Since Windows 10 was released just about a year ago, I have received a lot of questions about it. Here are some of the most common questions and my responses to them.

What is Windows 10?

Windows 10 is Microsoft's latest version of Windows, the operating system that runs on most computers. It was released to the public on July 29, 2015.

What makes Windows 10 different from past versions?

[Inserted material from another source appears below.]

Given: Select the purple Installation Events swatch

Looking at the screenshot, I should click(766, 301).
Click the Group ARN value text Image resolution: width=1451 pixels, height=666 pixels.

Windows 10 attempts to take the best parts of Windows 7 and Windows 8 and unify them into one operating system. In my opinion, they have succeeded at doing that. One of the biggest complaints about Windows 8/8.1 was the removal of the traditional Start menu, but in Windows 10 it has returned, with new features. Windows 10 also retains the speed improvements that Windows 8 had over Windows 7. In addition to PCs, Windows 10 is designed to work well with tablets and other touch-friendly devices.

How much does it cost?

If you are running a "genuine" (meaning legal and legitimate) version of Windows 7 (with Service Pack 1) or 8.1 (meaning it came pre-installed on your PC or you bought a legal retail edition) you can upgrade for free for one year. If your version of Windows is not genuine, you will need to purchase a legal copy of Windows 10.

How do I get it?

A. Microsoft has a site set up that explains the process here. You can reserve a copy now and upgrade at a later time.

Should I upgrade now?

In my opinion, no. As with any new operating system, it is always a good idea to wait a bit to ensure any glitches are worked out. I have already heard of a couple issues involved in the upgrade process, so I would hold off for at least a month or so. I have also had a few minor issues myself. However, once installed properly, it seems to run very smoothly. I am typing this FAQ on Windows 10, and so far I have not had any issues that would affect my ability to work.

Can I do it myself?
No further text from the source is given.